Scientists at Monash University have created a single chip that produces, directs, and converts light-based information in one integrated system. The device uses atomically thin materials and nanoscale structures to control a quantum property of light called the "valley" degree of freedom, enabling new ways to encode and process data.

The breakthrough, published in Nature Photonics, addresses a long-standing limitation in valleytronics research. Until now, researchers could generate or detect valley-encoded signals separately, but not perform both operations-plus routing-within one device.

How the chip works

The device stacks ultra-thin materials just a few atoms thick with specially engineered nanostructures called metasurfaces. This combination lets researchers control light at extremely small scales without relying on direct material growth on photonic structures, which had posed technical obstacles.

The chip operates at room temperature, a significant advantage over many quantum systems that require extreme cooling.

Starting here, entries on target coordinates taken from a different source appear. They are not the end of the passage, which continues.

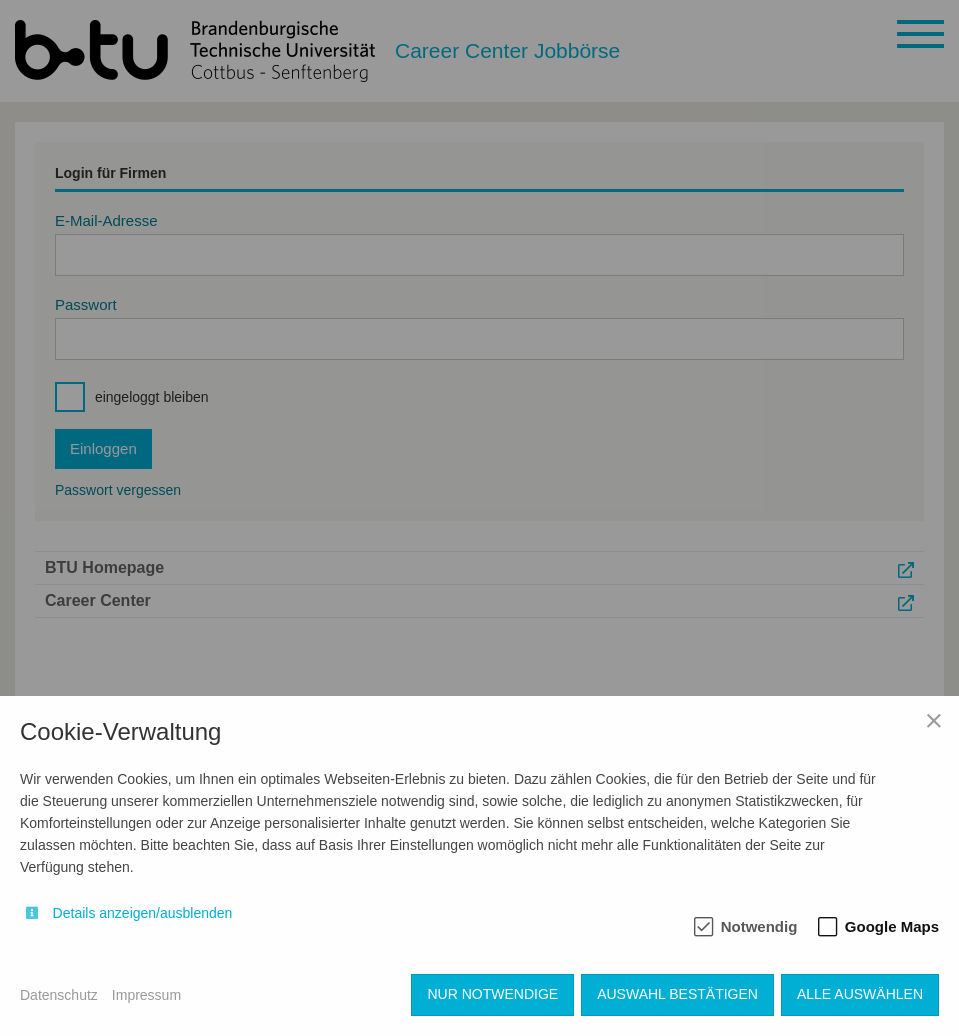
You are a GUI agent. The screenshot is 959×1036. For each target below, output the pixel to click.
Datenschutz (59, 995)
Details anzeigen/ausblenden (143, 913)
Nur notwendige (492, 994)
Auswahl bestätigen (677, 994)
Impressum (146, 995)
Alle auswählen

This makes the technology more practical for real-world deployment.

Demonstrated capabilities

Researchers tested the chip by encoding and processing two separate images simultaneously, showing it can handle multiple information streams at once. This capacity matters for future computing systems that need to process parallel data flows.

The device achieves high precision in creating, routing, and reading information encoded in valley states. Light-based processing offers massive bandwidth and lower energy consumption than traditional electrical approaches.

Potential applications

The technology could support faster computing, reduce energy use, and enable new methods for secure communications and advanced data processing. Applications span quantum computing, advanced imaging, and next-generation optical communication systems.

The international team included researchers from Monash University, Singapore University of Technology and Design, LMU Munich, and the University of Technology Sydney. The collaboration combined expertise across nanophotonics, two-dimensional materials, and optoelectronics.